Overall, Subramanian finds the S&P 500 has shifted from its 1980s model of asset- and labor-intensive manufacturing to asset- and labor-light innovation, namely tech and health care firms. Showing her work, she calculates that the S&P 500 firms with a focus on innovation, measured through high research and development expenditures, trade at structurally higher multiples of 29x forward earnings per share. More capital-intensive manufacturers, on the other hand, trade at a 21x multiple. The current AI boom is actually a bit risky, she wrote, because the massive data center investments represent a shift from an asset-light to an asset-heavier focus.
To be sure, BofA finds that the S&P 500 is now statistically expensive on 19 out of the 20 metrics that they track, including P/E, price to book, price to cash flow, and market cap/GDP. That’s where the sea change matters, because if the shift from manufacturing to innovation is real, then valuations have to shift as well. Hence the “innovation premium” from BofA’s research.

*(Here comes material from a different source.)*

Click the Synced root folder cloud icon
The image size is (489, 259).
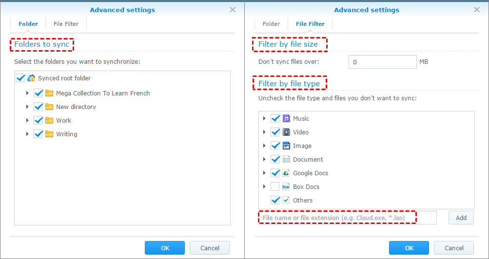(x=32, y=78)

Excluding Tesla, Subramanian talks about the other members of the “Magnificent Seven” as evidence of firms losing some of their innovation premium as a result of a shift toward asset-heaviness. As a basket of stocks, Microsoft, Google, Amazon, Meta, Nvidia and Apple’s average shareholder yield (i.e., dividends plus net buybacks) has dropped by over 1% since 2015.
There are other shifts afoot as well, she told Fortune. “We seem to be at least pausing on this globalization theme,” she said, citing China’s admission to the World Trade Organization in 2001 as a big driver of margin expansion, enabling cost-cutting as a huge lever to keep margins expanding. (It was also the year when worker productivity froze in its tracks.)
In the globalization regime, “you didn’t have to think too hard to make money and expand your margins,” she said. It was “very easy and fungible and frictionless” for companies to buy things from different places and contain costs. She also cited the low-interest-rate environment that persisted for much of the past few decades, enabling lots of “financial engineering.”
For example, Subramanian said it was common to see companies that knew they would miss their earnings estimates borrowing money and buying back stock to hit their targets, adding the caveat that “there are good reasons to do share buybacks and bad reasons to do share buybacks.” This all “really created a lot of bizarre behavior.”
Warren Buffett’s long-time fondness for stock buybacks has even come under fire from other investors, with Jeremy Grantham writing in 2023 that it facilitates stock manipulation and should be illegal. BofA Research found in July 2025, however, that stock buybacks had decelerated a bit, albeit they remained high by historical standards.
The situation now is harder in many ways, but companies aren’t able to financially engineer their way to earnings growth, she added. Now that’s a sea change.
One final note on the Shakespearean romances, from Drew Lichtenberg: that appellation came about in the late 1700s, nearly two centuries after Shakespeare’s lifetime, with the birth of the romantic movement. The word “romantic” had previously existed, but it didn’t have its current meaning until Samuel Taylor Coleridge elevated it to mean something that connects back directly to nature and the divine genius of humanity’s self-expression. This was largely a response to the Enlightenment’s elevation of reason and logic and its ultimate achievement: the Industrial Revolution that unleashed modern capitalism on the world. A sea change, indeed.